L’abbraccio non può essere un’azione scontata, Tancredi e Zeno dovrebbero essere da monito. Per un motivo imprescindibile come la morte o semplicemente di improvvisa separazione, si dovrebbe imparare ad abbracciare e non solo a pensare di farlo. Tancredi, il cavaliere cristiano della Gerusalemme liberata di Torquato Tasso, accecato dal suo volere, mette da parte l’amore per la guerriera pagana Clorinda. Un triplice abbraccio, non d’amore ma di iniziazione a quell’estenuante lotta che porterà alla morte Clorinda. Ignaro del nemico che stesse combattendo, Tancredi la trafigge. Sarà solo nell’espiazione che Clorinda si mostrerà fragile e disposta all’abbandono totale a quel sentimento. Null’altro resterà a Tancredi, solo il ricordo e il desiderio di colei che ormai è ai piedi del cavaliere per un tragico errore.

Tre volte il Cavalier la donna stringe
Con le robuste braccia: ed altrettante
Da que’ nodi tenaci ella si scinge;
Nodi di fier nemico, e non d’amante.
Tornano al ferro: e l’uno e l’altro il tinge
Con molte piaghe, e stanco ed anelante
E questi e quegli alfin pur si ritira,
E dopo lungo faticar respira.

(La Gerusalemme liberata, Torquato Tasso, 1581 – canto 12, ottava LVII, Vv 449-456)

Ultimo sarà l’abbraccio di Zeno Cosini, che inconsapevole che sarebbe stato l’ultimo, il giorno prima di espiare abbracciò il padre come non mai. Il volto paterno quella notte, gli si avvicinò due volte per chiedergli quel bacio della buona notte. Zeno rispose con un caldo abbraccio, come se la voce paterna e i suoi discorsi confusi e il suo muoversi stanco, avessero preannunciato al protagonista di Italo Svevo quella fine.

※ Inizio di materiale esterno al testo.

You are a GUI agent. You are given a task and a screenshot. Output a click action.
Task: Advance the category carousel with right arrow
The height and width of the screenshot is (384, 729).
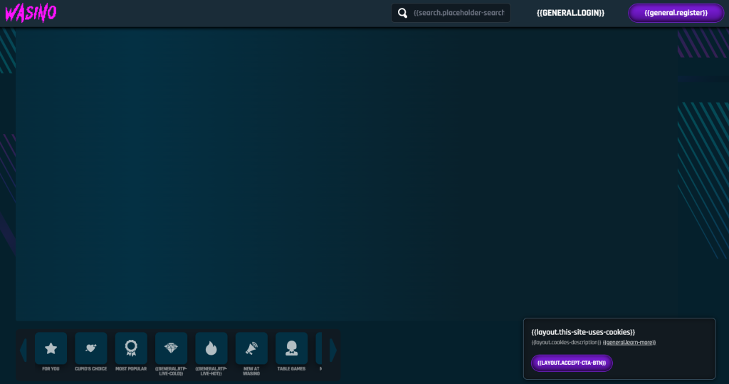(x=333, y=350)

“[…] e doveva ridere e volli rassicurarlo con un forte abbraccio. Il mio gesto fu forse troppo forte, perché egli si svincolò da me più affannato di prima, ma certo fu da lui inteso il mio affetto[…]” (La Coscienza di Zeno, cap. La morte di mio padre, Italo Svevo 1923)

La notte fu lunga e lui sostenne il padre sofferente.

“Ricordo che cercai di mettere nelle mie mani, che toccavano quel corpo torturato, tutta la dolcezza che aveva invaso il mio cuore. Le parole egli non poteva sentirle. Come avrei fatto a fargli sapere che l’amavo tanto?” (La Coscienza di Zeno, cap. La morte di mio padre, Italo Svevo 1923)

Quando quel tragico momento giunse, la disperazione e la crisi per il famoso “schiaffo” prima dell’espiazione continuarono a tormentarlo. Pianse lacrime amarissime, tra rimpianti e sensi di colpa.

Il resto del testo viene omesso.